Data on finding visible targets
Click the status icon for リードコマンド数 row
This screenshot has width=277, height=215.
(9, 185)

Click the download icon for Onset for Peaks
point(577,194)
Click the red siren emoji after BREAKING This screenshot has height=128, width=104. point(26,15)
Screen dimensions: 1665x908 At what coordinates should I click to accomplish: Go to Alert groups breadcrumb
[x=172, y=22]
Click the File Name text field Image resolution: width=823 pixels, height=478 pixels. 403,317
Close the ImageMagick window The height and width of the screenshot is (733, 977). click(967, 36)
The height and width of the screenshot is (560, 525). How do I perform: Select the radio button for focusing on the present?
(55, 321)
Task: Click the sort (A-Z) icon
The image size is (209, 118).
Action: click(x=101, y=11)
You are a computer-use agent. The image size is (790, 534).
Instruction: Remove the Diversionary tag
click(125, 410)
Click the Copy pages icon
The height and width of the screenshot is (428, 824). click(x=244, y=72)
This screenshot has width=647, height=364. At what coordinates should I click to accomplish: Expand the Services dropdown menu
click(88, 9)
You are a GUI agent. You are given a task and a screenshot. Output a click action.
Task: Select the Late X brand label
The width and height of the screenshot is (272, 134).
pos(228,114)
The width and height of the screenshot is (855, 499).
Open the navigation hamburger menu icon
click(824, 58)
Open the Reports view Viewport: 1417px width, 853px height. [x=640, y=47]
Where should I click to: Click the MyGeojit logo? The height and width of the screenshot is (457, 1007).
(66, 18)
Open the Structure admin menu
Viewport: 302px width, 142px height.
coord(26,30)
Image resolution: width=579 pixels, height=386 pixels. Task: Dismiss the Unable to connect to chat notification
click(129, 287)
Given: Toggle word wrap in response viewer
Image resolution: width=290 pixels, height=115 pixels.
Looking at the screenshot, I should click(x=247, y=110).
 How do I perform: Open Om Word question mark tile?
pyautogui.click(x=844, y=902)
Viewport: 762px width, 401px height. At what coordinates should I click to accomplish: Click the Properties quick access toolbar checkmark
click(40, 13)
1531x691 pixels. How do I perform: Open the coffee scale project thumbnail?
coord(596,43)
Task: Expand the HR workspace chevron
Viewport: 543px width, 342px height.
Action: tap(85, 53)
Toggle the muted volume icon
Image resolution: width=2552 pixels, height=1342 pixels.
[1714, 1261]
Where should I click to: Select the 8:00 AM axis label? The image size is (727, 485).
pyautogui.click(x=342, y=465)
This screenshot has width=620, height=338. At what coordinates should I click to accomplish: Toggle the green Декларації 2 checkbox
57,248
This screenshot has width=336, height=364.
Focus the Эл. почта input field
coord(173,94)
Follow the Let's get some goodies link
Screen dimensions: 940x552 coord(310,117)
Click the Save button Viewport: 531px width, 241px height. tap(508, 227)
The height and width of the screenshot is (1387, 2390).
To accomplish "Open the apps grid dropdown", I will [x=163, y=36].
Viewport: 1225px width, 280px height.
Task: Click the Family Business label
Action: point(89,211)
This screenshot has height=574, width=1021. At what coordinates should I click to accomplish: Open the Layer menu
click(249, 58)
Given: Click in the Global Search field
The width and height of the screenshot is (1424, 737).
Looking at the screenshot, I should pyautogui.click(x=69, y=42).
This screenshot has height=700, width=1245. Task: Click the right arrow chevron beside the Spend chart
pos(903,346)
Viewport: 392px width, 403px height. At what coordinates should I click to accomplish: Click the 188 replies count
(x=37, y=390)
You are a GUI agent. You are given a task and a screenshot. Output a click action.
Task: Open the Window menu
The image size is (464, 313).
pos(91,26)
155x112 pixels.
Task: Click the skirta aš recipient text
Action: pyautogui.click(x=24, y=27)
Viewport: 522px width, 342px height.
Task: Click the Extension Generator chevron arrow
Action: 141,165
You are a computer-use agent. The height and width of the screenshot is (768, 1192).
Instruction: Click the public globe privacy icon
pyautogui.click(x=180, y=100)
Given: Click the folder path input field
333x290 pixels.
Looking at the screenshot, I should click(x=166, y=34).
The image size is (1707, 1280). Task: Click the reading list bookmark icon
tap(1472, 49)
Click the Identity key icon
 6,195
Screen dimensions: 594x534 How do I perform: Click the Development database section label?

**Task**
Rewrite the entries from the start through the line holding "Action: click(x=101, y=11)", inclusive, as a two-column CSV with the headers input and output. Give one row per entry, put each field in quotes, and replace line breaks with spaces.

**Answer below**
input,output
"Click the status icon for リードコマンド数 row This screenshot has width=277, height=215.","(9, 185)"
"Click the download icon for Onset for Peaks","point(577,194)"
"Click the red siren emoji after BREAKING This screenshot has height=128, width=104.","point(26,15)"
"Screen dimensions: 1665x908 At what coordinates should I click to accomplish: Go to Alert groups breadcrumb","[x=172, y=22]"
"Click the File Name text field Image resolution: width=823 pixels, height=478 pixels.","403,317"
"Close the ImageMagick window The height and width of the screenshot is (733, 977).","click(967, 36)"
"The height and width of the screenshot is (560, 525). How do I perform: Select the radio button for focusing on the present?","(55, 321)"
"Task: Click the sort (A-Z) icon The image size is (209, 118).","Action: click(x=101, y=11)"